Passage to read
- - - - -
Thursday, July 19, 2012

Obama's Rhetoric

Once again, THomas Sowell captures the essence of the issue, clearly and concisely. A MUST READ!

Obama's Rhetoric- Thomas Soowell Townhall.com
Barack Obama's great rhetorical gifts include the ability to make the absurd sound not only plausible, but inspiring and profound.
His latest verbal triumph was to say on July 13th, "if you've been successful, you didn't get there on your own." As an example, "Somebody invested in roads and bridges. If you've got a business -- you didn't build that. Somebody else made that happen."
Let's stop and think, even though the whole purpose of much political rhetoric is to keep us from thinking, and stir our emotions instead.
Even if we were to assume, just for the sake of argument, that 90 percent of what a successful person has achieved was due to the government, what follows from that? That politicians will make better decisions than individual citizens, that politicians will spend the wealth of the country better than those who created it? That doesn't follow logically -- and certainly not empirically.
Does anyone doubt that most people owe a lot to the parents who raised them? But what follows from that? That they should never become adults who make their own decisions?
The whole point of the collectivist mindset is to concentrate power in the hands of the collectivists -- which is to say, to take away our freedom. They do this in stages, starting with some group that others envy or resent -- Jews in Nazi Germany, capitalists in the Soviet Union, foreign investors in Third World countries that confiscate their investments and call this theft "nationalization."
Freedom is seldom destroyed all at once. More often it is eroded, bit by bit, until it is gone. This can happen so gradually that there is no sudden change that would alert people to the danger. By the time everybody realizes what has happened, it can be too late, because their freedom is gone.
- - - - -
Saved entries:
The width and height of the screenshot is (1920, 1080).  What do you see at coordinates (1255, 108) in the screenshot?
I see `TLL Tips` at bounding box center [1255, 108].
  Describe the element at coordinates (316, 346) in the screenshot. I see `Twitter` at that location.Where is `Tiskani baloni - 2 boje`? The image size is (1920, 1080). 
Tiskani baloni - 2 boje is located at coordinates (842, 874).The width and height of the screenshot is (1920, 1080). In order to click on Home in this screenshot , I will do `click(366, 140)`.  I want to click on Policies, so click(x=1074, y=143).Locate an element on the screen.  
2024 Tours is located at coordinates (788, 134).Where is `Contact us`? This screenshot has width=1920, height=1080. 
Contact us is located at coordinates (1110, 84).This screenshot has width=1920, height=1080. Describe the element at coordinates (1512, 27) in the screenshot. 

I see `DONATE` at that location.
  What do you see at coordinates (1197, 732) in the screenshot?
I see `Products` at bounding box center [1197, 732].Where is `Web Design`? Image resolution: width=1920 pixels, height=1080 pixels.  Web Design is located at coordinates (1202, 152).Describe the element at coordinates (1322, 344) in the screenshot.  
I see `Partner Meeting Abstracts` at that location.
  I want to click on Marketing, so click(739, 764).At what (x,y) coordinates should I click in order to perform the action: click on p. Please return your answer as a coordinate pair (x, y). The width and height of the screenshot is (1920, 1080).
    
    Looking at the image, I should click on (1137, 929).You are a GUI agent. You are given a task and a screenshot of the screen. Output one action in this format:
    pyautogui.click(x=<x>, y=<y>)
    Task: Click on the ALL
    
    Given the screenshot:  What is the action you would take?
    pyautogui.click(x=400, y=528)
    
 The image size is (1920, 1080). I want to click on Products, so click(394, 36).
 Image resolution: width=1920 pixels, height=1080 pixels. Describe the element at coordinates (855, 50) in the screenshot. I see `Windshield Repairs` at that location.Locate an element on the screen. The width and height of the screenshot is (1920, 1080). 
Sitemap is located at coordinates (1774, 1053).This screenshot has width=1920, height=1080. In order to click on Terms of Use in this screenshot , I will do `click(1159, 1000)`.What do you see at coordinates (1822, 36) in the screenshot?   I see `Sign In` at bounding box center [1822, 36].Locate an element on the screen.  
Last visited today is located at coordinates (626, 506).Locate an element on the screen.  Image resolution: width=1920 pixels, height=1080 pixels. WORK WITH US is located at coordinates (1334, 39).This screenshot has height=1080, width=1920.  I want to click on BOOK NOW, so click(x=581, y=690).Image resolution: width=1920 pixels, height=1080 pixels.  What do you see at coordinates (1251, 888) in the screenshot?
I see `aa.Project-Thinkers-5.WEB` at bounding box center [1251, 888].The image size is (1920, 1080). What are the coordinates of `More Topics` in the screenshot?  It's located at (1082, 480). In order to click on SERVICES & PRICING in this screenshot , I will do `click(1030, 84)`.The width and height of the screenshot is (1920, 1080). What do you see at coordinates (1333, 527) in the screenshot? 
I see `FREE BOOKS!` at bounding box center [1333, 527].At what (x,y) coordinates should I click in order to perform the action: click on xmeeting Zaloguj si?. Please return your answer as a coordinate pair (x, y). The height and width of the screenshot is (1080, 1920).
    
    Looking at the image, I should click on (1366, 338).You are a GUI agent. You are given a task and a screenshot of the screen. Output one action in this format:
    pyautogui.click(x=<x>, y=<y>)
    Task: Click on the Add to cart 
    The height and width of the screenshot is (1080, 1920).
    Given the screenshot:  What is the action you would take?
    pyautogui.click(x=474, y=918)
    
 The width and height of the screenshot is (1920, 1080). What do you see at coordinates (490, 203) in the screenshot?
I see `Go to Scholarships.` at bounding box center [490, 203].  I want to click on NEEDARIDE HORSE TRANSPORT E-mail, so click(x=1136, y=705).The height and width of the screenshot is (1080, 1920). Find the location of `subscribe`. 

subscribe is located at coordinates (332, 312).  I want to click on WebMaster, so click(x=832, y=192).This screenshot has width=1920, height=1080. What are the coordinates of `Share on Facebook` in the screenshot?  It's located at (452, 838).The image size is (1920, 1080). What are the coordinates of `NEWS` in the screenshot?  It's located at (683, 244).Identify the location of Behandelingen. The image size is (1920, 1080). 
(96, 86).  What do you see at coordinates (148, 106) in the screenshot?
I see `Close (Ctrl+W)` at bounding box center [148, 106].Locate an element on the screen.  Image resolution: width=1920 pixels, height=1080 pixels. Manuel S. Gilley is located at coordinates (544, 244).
- - - - -
Your instructions
Please pick up the column on Obama's rhetoric after its last sentence and continue it. The rows were taken from a different source than the column on Obama's rhetoric.

Result of the task
All the high-flown talk about how people who are successful in business should "give back" to the community that created the things that facilitated their success is, again, something that sounds plausible to people who do not stop and think through what is being said. After years of dumbed-down education, that apparently includes a lot of people.
Take Obama's example of the business that benefits from being able to ship their products on roads that the government built. How does that create a need to "give back"?
Did the taxpayers, including business taxpayers, not pay for that road when it was built? Why should they have to pay for it twice?
What about the workers that businesses hire, whose education is usually created in government-financed schools? The government doesn't have any wealth of its own, except what it takes from taxpayers, whether individuals or businesses. They have already paid for that education. It is not a gift that they have to "give back" by letting politicians take more of their money and freedom.
When businesses hire highly educated people, such as chemists or engineers, competition in the labor market forces them to pay higher salaries for people with longer years of valuable education. That education is not a government gift to the employers. It is paid for while it is being created in schools and universities, and it is paid for in higher salaries when highly educated people are hired.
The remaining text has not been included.